In feite heeft het de kraakbeweging altijd aan een duidelijke doelstelling ontbroken; die paste natuurlijk ook juist niet in het kader van de beoogde vrijheid. Dat het desondanks tot min of meer hechte structuren kwam, hiërarchieën en zelfs wonderlijke verschijnselen als het 'stedelijk kraakspreekuurhoudersoverleg', heeft wel iets ironisch. Dat er ook eigen radio- en televisiestations ontstonden, eigen restaurants zelfs, geeft aan hoezeer de kraak-cultuur steeds meer een in zichzelf gekeerde club werd: haast een sekte soms, al weigert Van Duivenvoorden dat woord in de mond te nemen.
Maar de kern van de kraakbeweging is toch geweest haar anarchistische karakter, het was een 'tegen'-beweging. Van het kraken van huizen, als verzet tegen het huizenbeleid, breidde de aandacht zich steeds meer uit naar het antimilitarisme, naar antiseksisme, naar de antikernenergiebeweging, naar de anti-Europabeweging. Iedereen die maar met de overheid in de clinch lag - Molukkers, zigeuners- kon wel op krakerssteun rekenen.

Je proeft uit deze geschiedschrijving van Van Duivenvoorden dat voor hem de kraakbeweging vooral die van een aparte generatie is geweest, de zelfbenoemde lost generation, die haar energie ontleende aan de economische impasse, het maatschappelijke doemdenken, het hernieuwde Koude-Ooorlogsdenken van Reagan, de verzetsbewegingen in Zuid-Afrika en Zuid-Amerika. Het wegvallen van het gezin als hoeksteen van de samenleving leverde opeens een vrijstaande jongere op, die niet alleen een woning zocht (en meer woningen dan er waren) maar ook een soort club waarbij hij even thuishoorde. Over de psychologie van die nieuwe jongere had ik in dit boek wel iets meer willen horen, al behoort dat dan misschien niet strikt tot de krakersgeschiedenis.

Voor Van Duivenvoorden zijn de krakers vooral een interessant sociologisch fenomeen: ,,Krakers vormden geen maatschappelijk geïsoleerde voorhoede die veranderingen afdwong, hun verzet gold eerder als de meest radicale articulatie van een veel bredere golf van veranderingsgezindheid.

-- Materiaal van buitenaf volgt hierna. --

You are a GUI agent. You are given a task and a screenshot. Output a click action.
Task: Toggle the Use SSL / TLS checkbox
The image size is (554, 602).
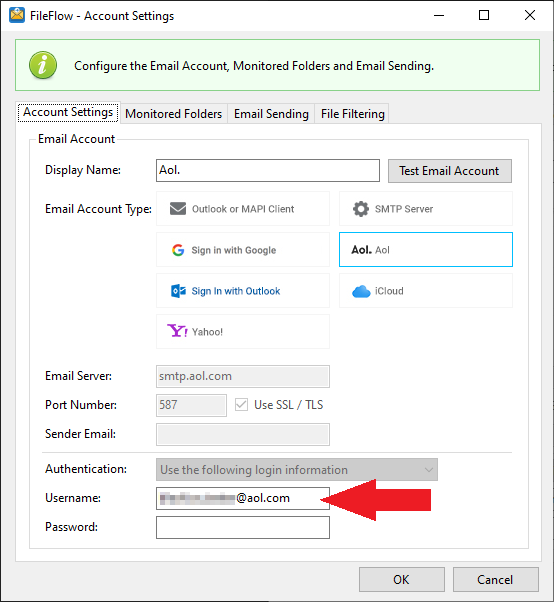click(x=241, y=405)
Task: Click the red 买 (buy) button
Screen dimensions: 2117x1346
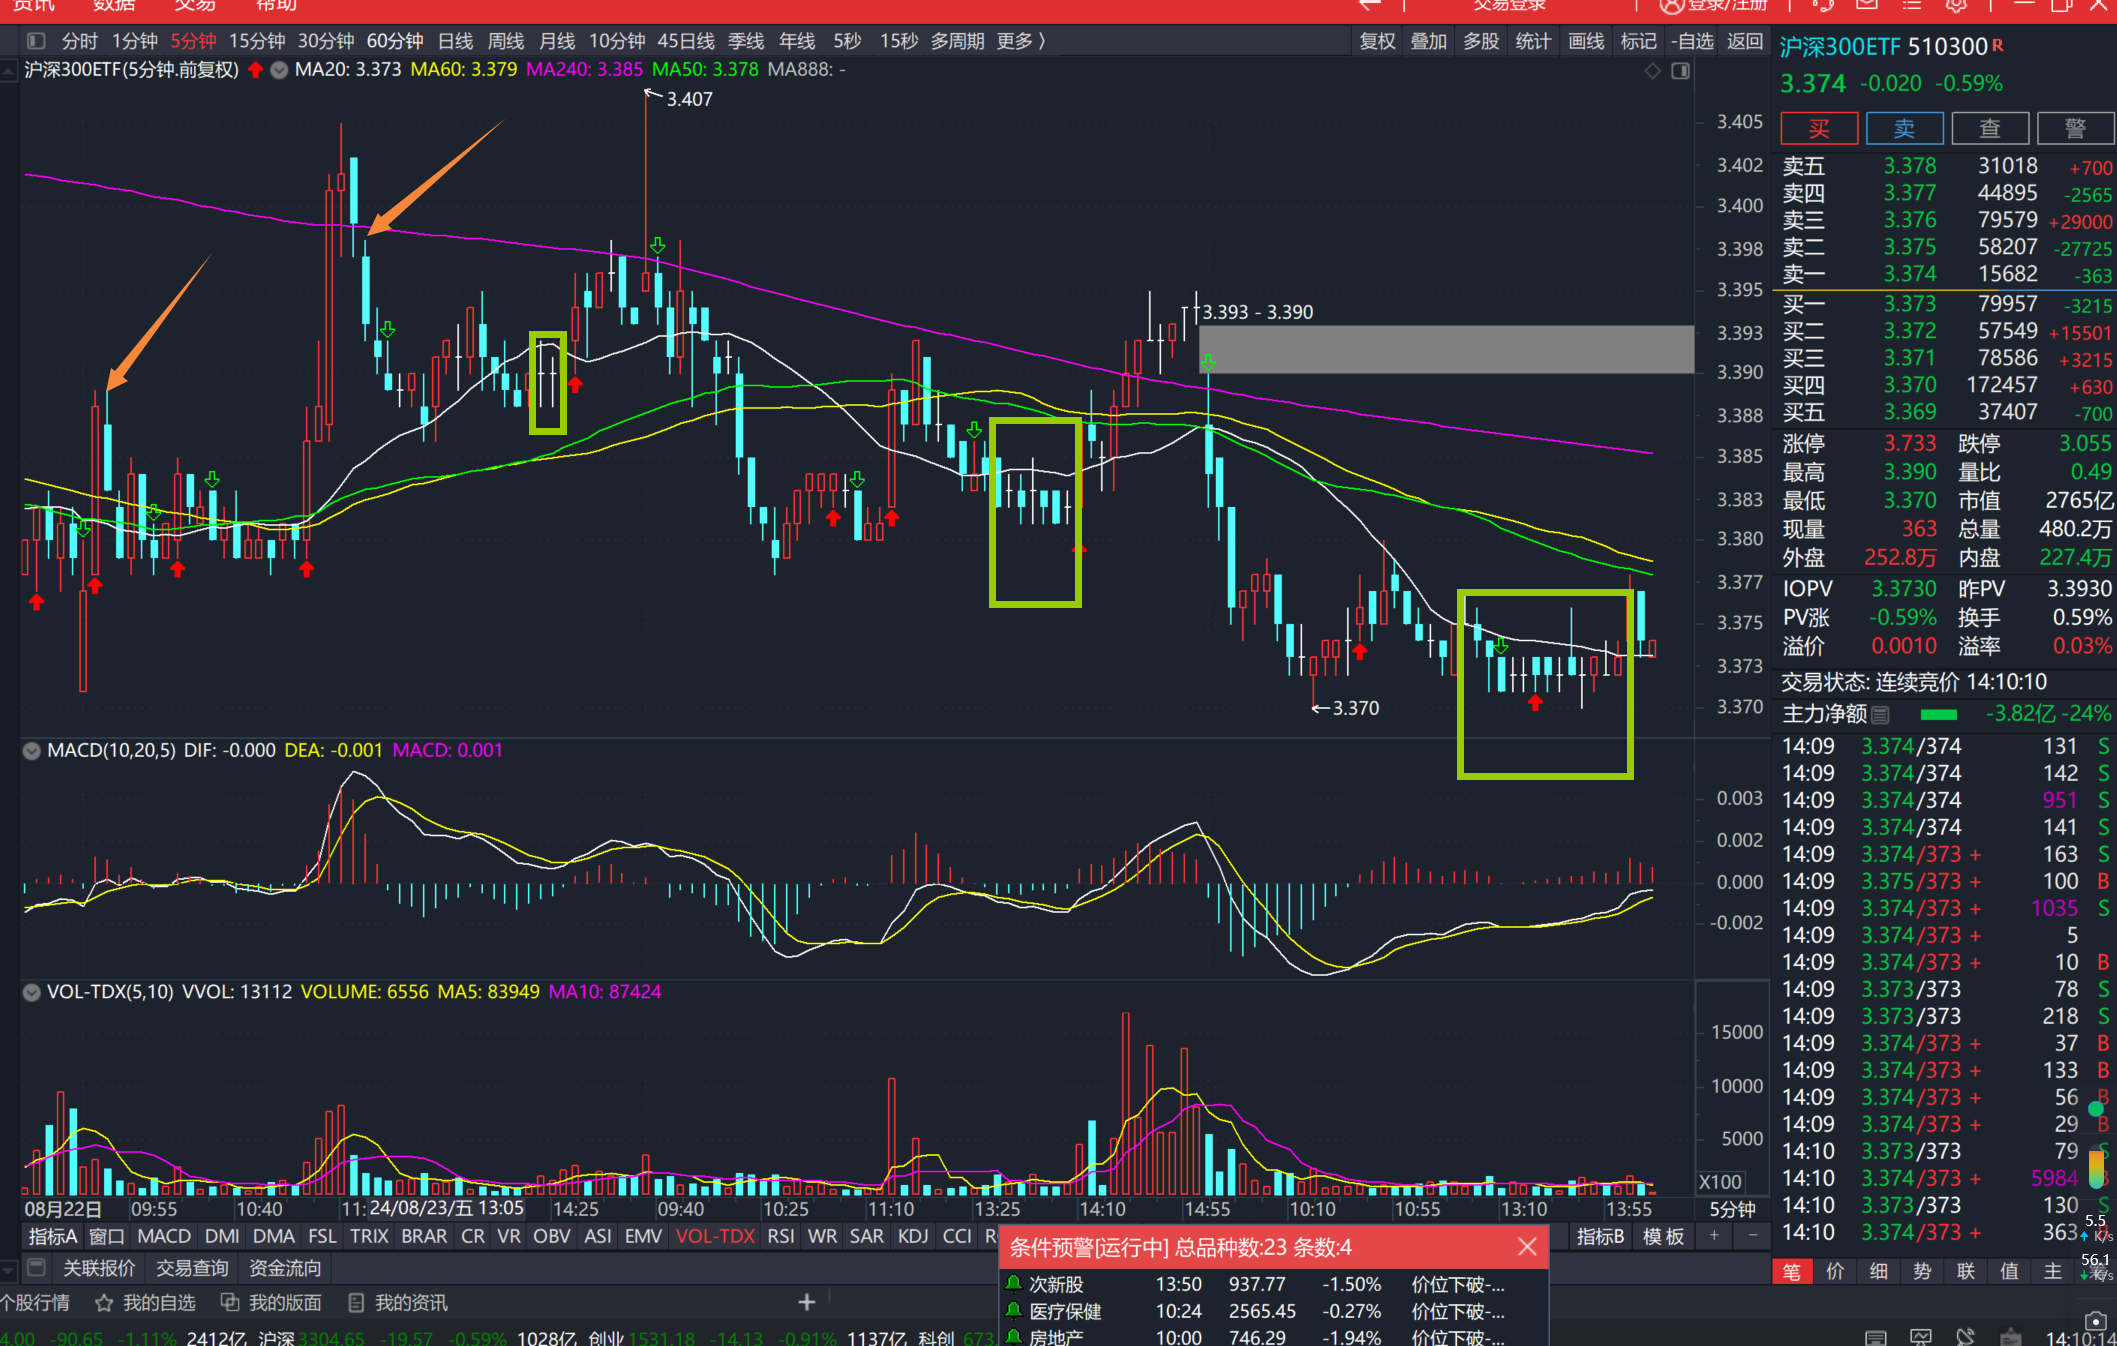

De doelen die de beweging voor ogen stonden, konden op begrip rekenen bij brede lagen van de bevolking en werden maar al te vaak op meer gematigde toon verwoord door van overheidswege gesubsidieerde of anderszins geïnstitutionaliseerde organisaties''.

Dat het de krakers meer om een mentaliteit dan om macht ging, blijkt ook uit de opmerkelijke conclusie die Van Duivenvoorden trekt omtrent de huidige maatschappelijke positie van de meeste ex-krakers. Ze verzeilden niet, zoals veel leden van de protestgeneratie van de jaren zestig, in de politiek om ten slotte maatschappijhervormingen door te drukken, maar veeleer in de journalistieke sector, de media, de kunst, film en televisie. Dat zegt wel iets, net zoals de toch ietwat melancholische verzuchting van de schrijver dat de fakkel van verzet is uitgeblust en wel niet meer zal worden aangeblazen, nu de jeugd weer gedisciplineerd is, het Studiehuis ze van de straat houdt en niemand meer tijd heeft voor maatschappelijk engagement. Voor het ware kraken gaat het echt veel te goed in Nederland.

Erik van Duivenvoorden: Een voet tussen de deur-Geschiedenis van de kraakbeweging 1964-1999. De Arbeiderspers, Amsterdam; 370 blz.-fl39,90.

Tijdens de ontruiming van het krakerspand 'Lucky Luyk' aan de Constantijn Huygensstraat in Amsterdam werd een tram in brand gestoken, oktober 1982.